- _GIVEN PASSAGE_:

The Bristol T.B.8, or Bristol-Coanda T.B.8 was an early (1913–14) British biplane built by the Bristol Aeroplane Company, which was produced in significant numbers (54 were built) for the time. While mainly used as a trainer, T.B.8s were briefly used as bombers at the start of the First World War by the Royal Naval Air Service (RNAS).

Design and development

Henri Coandă, chief designer of the Bristol Aeroplane Company, developed the T.B.8 as a biplane development of his earlier Bristol-Coanda Monoplane to meet an order from the British Admiralty, the first aircraft, a conversion of a Bristol-Coanda monoplane, flying on 12 August 1913.[1] This aircraft was tested with both wheeled undercarriage and floats.

The T.B.8 was a single engined, two seat biplane, with two bay wings and a slender fuselage. While early T.B.8s used wing warping, later production aircraft were fitted with ailerons. They were normally fitted with a distinctive four wheel undercarriage. T.B.8s were powered by a variety of rotary engines, including Gnome and Le Rhône engines with power ranging from 50 hp Gnomes to 100 hp Gnome Monosoupape engines.[2] T.B.8s were produced both by conversion of Coanda Monoplanes, and by new production.

- _SUPPLIED DATA_:
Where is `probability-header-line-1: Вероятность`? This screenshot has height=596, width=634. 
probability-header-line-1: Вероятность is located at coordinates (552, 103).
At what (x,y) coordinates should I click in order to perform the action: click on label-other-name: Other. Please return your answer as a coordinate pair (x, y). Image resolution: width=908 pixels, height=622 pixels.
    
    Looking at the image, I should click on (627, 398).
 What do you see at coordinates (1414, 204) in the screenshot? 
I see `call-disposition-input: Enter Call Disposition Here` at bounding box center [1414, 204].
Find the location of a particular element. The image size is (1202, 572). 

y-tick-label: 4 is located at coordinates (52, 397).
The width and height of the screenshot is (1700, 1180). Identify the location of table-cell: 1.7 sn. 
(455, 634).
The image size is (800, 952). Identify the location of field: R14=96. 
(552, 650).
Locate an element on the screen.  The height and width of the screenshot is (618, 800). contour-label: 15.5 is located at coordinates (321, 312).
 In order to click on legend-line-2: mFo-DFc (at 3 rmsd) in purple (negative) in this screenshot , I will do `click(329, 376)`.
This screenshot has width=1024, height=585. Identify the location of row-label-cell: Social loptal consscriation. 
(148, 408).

- _LIST OF TASKS_:
A – Name every organization mentioned in the passage on the Bristol T.B.8.
B – Copy out the records from the start of the records up to and including the line that contains "y-tick-label: 4 is".

- _ANSWERS PROVIDED_:
A –
- Bristol Aeroplane Company
- Royal Naval Air Service (RNAS)
- British Admiralty

B –
Where is `probability-header-line-1: Вероятность`? This screenshot has height=596, width=634. 
probability-header-line-1: Вероятность is located at coordinates (552, 103).
At what (x,y) coordinates should I click in order to perform the action: click on label-other-name: Other. Please return your answer as a coordinate pair (x, y). Image resolution: width=908 pixels, height=622 pixels.
    
    Looking at the image, I should click on (627, 398).
 What do you see at coordinates (1414, 204) in the screenshot? 
I see `call-disposition-input: Enter Call Disposition Here` at bounding box center [1414, 204].
Find the location of a particular element. The image size is (1202, 572). 

y-tick-label: 4 is located at coordinates (52, 397).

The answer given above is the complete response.